Here in the U.S. the states have known for a long time that generous welfare benefits attract "welfare benefit shoppers", from both within the U.S. and without. But the EU is going further than even the U.S. in mandating that their members--who, after all, are SOVEREIGN countries--establish NO criteria that would discriminate against such welfare benefit shoppers. It is welfare-on-demand and other socialist enterprises such as taxpayer education for non-citizens that is the primary cause of the backlash against the economically beneficial free movement of labor across political borders.

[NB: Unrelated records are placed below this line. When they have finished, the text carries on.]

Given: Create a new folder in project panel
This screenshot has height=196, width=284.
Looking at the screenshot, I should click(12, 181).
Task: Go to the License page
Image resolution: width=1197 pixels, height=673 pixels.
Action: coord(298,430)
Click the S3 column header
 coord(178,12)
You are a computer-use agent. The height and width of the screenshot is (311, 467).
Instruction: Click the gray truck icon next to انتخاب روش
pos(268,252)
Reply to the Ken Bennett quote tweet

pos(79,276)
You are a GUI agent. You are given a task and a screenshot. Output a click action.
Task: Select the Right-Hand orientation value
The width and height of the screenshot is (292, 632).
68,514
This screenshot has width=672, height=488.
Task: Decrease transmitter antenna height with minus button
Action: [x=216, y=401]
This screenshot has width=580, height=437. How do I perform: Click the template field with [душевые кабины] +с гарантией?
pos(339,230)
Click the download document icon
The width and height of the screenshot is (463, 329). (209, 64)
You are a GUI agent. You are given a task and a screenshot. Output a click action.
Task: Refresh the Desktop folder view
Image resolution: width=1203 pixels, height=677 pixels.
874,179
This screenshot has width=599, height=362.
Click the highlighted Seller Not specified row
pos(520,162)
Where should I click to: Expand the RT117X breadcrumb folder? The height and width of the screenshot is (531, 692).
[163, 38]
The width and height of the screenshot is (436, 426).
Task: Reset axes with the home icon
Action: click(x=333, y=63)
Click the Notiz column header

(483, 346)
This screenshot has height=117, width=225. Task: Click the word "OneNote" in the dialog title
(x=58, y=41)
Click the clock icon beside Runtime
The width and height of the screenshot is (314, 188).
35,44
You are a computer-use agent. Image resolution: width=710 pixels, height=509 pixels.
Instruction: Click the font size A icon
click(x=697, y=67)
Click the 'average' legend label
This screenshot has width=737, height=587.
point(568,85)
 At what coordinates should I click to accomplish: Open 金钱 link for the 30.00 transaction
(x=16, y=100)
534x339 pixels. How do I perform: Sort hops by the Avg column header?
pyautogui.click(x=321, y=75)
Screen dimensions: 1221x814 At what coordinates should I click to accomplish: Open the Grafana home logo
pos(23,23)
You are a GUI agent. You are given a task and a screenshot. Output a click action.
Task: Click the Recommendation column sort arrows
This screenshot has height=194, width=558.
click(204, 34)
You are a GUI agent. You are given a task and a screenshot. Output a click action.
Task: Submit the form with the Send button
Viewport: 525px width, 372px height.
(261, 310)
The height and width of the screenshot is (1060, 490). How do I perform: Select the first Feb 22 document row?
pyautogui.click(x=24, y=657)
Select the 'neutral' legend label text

Thursday, September 29, 2011

A Tactic of the Euro Elitists

From today's Open Europe news summary:

Meanwhile, the Guardian reports on Deputy Prime Minister Nick Clegg’s speech in Warsaw today, in which he is expected to argue, “Any change to governance structures must not lead to a weaker and divisive Europe where the aims of ‘Euro ins’ are set against those of ‘Euro outs’. There can be no inhibiting of trade, for example, and no obstructing the single market. Any decision that affects the 27 must always be taken by the 27.”
Open Europe blog Spectator Coffee House blog FT Mail Guardian Times

One of the tactics of the Euro elitists is to equate support for the Euro as support for free markets and opposition to the Euro as opposition to free markets. This is a logical fallacy. Many countries engage in free trade with one another even though they do not use a common currency. Nevertheless, if Nick Clegg's desire is to expand trade while minimizing currency conversion costs, he should support a return to the classical nineteenth century gold standard in which each country's currency was merely an expression of a certain weight of gold. He should reflect upon these words of Ludwig von Mises in Human Action:

"The gold standard was the world standard of the age of capitalism, increasing welfare, liberty, and democracy, both political and economic. In the eyes of the free traders its main eminence was precisely the fact that it was an international standard as required by international trade and the transactions of the international money and capital market. It was the medium of exchange by means of which Western industrialism and Western capital had borne Western civilization into the remotest parts of the earth’s surface, everywhere destroying the fetters of age-old prejudices an superstitions, sowing the seeds of new life and new well-being, freeing minds and souls, and creating unprecedented progress of Western liberalism ready to unite all nations into a community of free nations peacefully cooperating with one another."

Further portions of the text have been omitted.